Flowering quince are one of the first shrubs to bloom in early spring. The branches are loaded with blooms before they leaf out. They’re also hardy, tough, long-lasting and super easy to grow. We love using quince in mixed borders because the flowers can be appreciated when little else is happening. Then it just becomes a useful dark evergreen background. Butterflies and hummingbirds will also savor the early flowers.
There are many varieties of quince and choosing the right one is based on what you want. Older varieties such as Super Red, Toyo-Noshiki, and Texas Scarlet produce fruits adored by birds in fall. They have some meaningful thorns (like a living barbed wire fence, but prettier), making them ideal for hedges or espalier.
Newer varieties including the Double Take series are smaller overall, do not produce fruits, and are largely thornless. They're ideal for a lower hedge along a walkway, up against a fence, or in a mixed border or container.
If your garden feels colorless as winter drones on, consider adding a few of this lovely flowering shrub. Next year, late winter, you will be so glad you did!
The Art of Gentle Persuasion
Quince are one of the easiest of the spring bloomers to bring inside to force into flower. Cut branches with fat buds beginning to swell, and place in a vase of water near a sunny window. Buds will often begin to unfold in days. Be patient; a week or more can pass before buds open.

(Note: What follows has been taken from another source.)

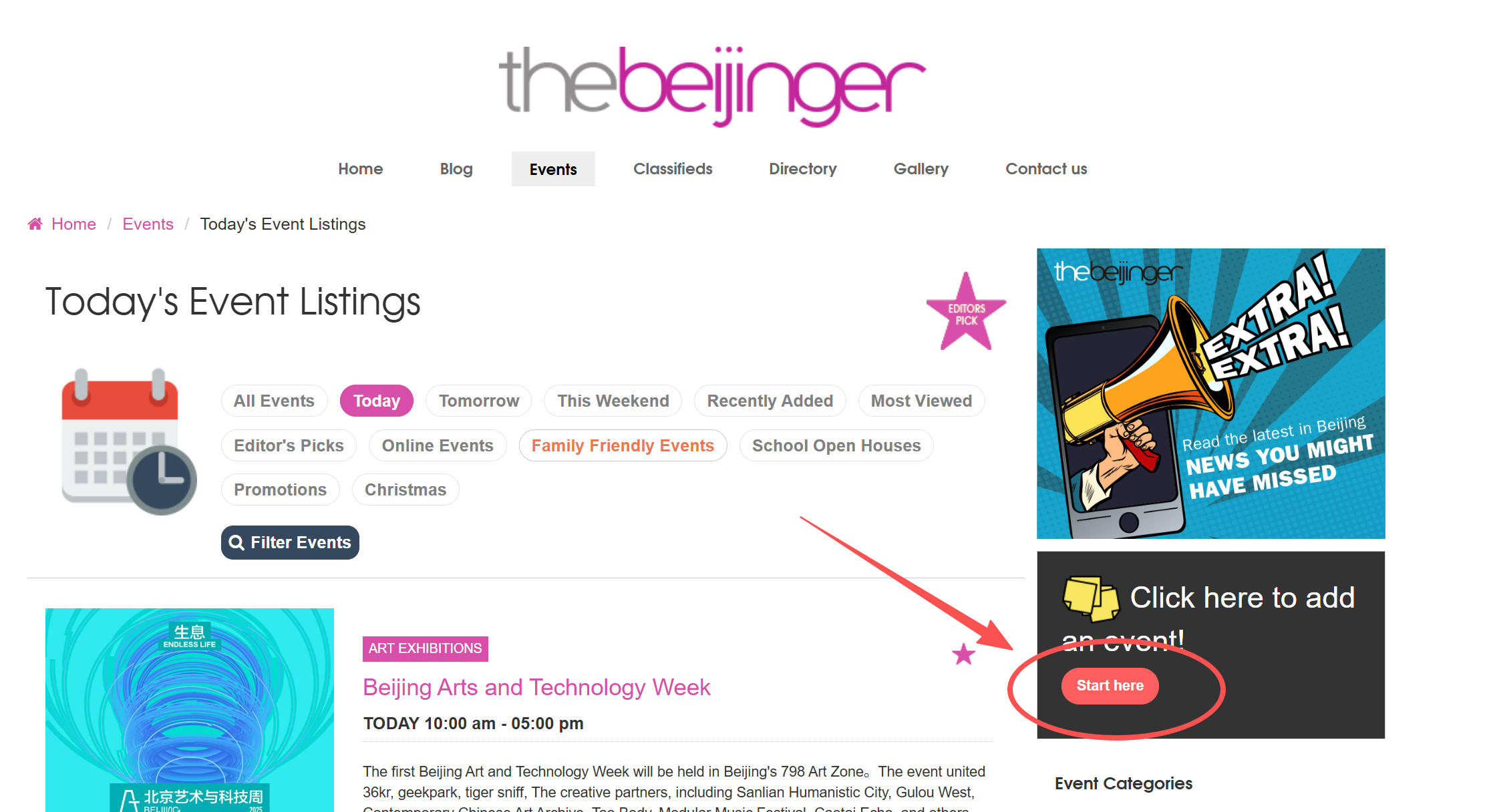Click the calendar clock icon
The image size is (1487, 812).
click(x=128, y=441)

Double Take Orange™ Flowering Quince
Chaenomeles speciosa ‘Orange Storm’ PP #20,950
Big, richly colored, double flowers provide a stunning early spring display. Up to 4 ft. tall and wide. Partial to full sun. Zone: 5 – 9
Double Take Scarlet™ Flowering Quince
Chaenomeles speciosa ‘Scarlet Storm’ PP #20,951
Dense, spreading habit makes it ideal as a specimen, espalier, or hedge. Up to 6 ft. tall and wide. Partial to full sun. Zone: 5 – 9
Double Take Pink™ Flowering Quince
Chaenomeles speciosa ‘Pink Storm’ PP #20,920
Camellia-like flowers! Spectacular large, fragrant, bright pink blooms. Up to 4 ft. tall and wide. Partial to full sun. Zone: 5 – 8
How to Grow Quince
- The list is short–full sun and moist, well-drained soil pretty much sum it up.
- Prune flowering quince right after the flowers fade if you need to remove stray or dead branches.
- Never hack back the entire shrub evenly, or you'll end up with a vegetative mess that is ugly. Plus it encourages disease and jeopardizes blooms.
- Once it’s settled in the landscape, flowering quince is very drought tolerant. It can survive partially shade locations, but doesn’t show off as many springtime flowers.